Rib Ewing Sarcomas in Children and Young Adults: A Large National Retrospective Series.

Background and purpose: Ewing sarcoma (ES) is the most prevalent malignant thoracic tumor in childhood and young adults. This study reports the outcome of a national cohort treated in an international prospective trial for a localized rib ES, with a long follow-up.

Material and methods: All the patients treated in a prospective trial (December 1999-April 2013) were included. Data were collected from a prospective database and supplemented by a retrospective review of the patients' files. Local control alone rate, progression-free survival (PFS), and overall survival (OS) were assessed. Multivariate analyses were conducted to adjust for classical prognosis factors.
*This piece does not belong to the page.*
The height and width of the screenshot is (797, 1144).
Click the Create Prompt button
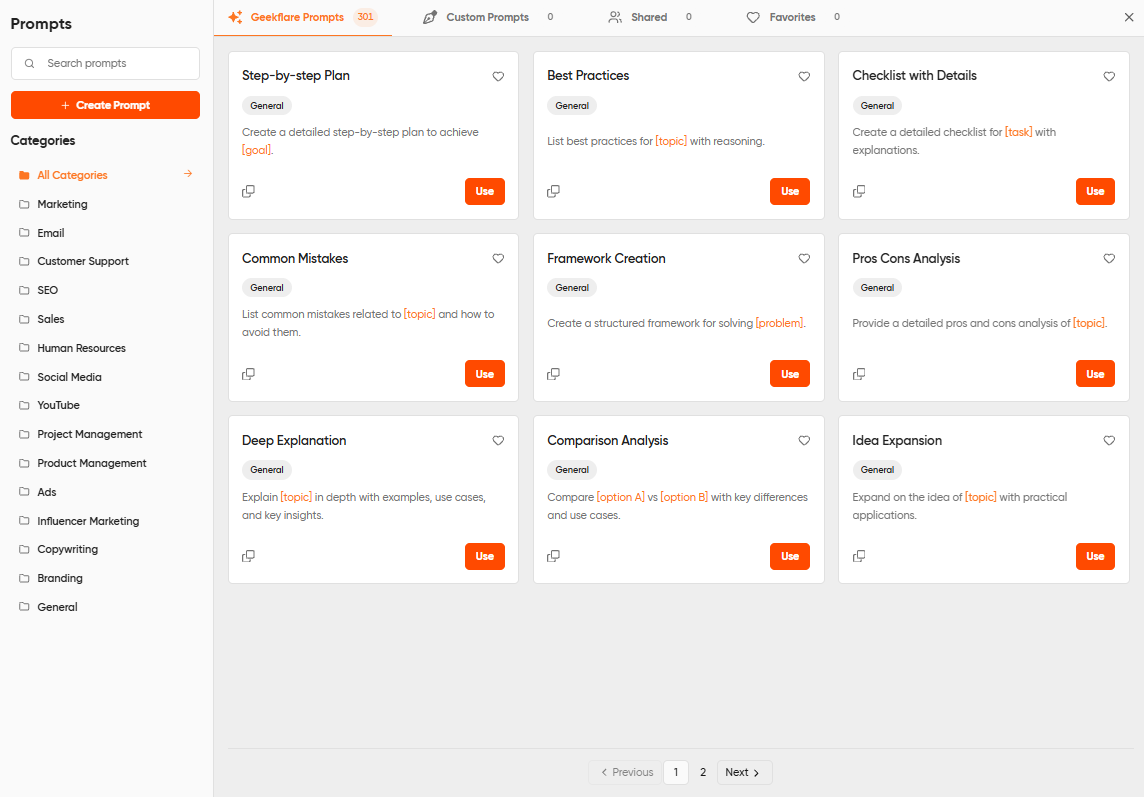pyautogui.click(x=105, y=105)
Results: Eighty-two patients, median age 13.6 years, were included. All received induction chemotherapy. Surgery was completed (R0) in 88%. Overall, 66% had good histological response (GR). Radiotherapy (RT) was performed on the primary tumor in 28%, on the hemithorax in 13%, or on both in 32%. With a median follow-up of 12 years, 28 patients (34%) relapsed. Five-year local control rate was 95% (95%CI [89%-95%]), 5-year PFS was 73% (95%CI [62%-81%]), and 5-year OS was 79% (95%CI [69%-87%]). In multivariate analysis, pleural effusion was significantly associated with poor PFS (p = 0.049). In the case of R0 and GR (n = 41), no significant difference in PFS/OS (p = 0.16/p = 0.36) was reported according to adjuvant local RT. Overall, 38% of scoliosis and 7.3% of secondary cancer were reported.

Conclusion: A multidisciplinary approach in high-risk patients can provide good local control in rib ES. In patients who have undergone R0 surgery and are GR, omitting adjuvant RT of the surgical bed may be discussed.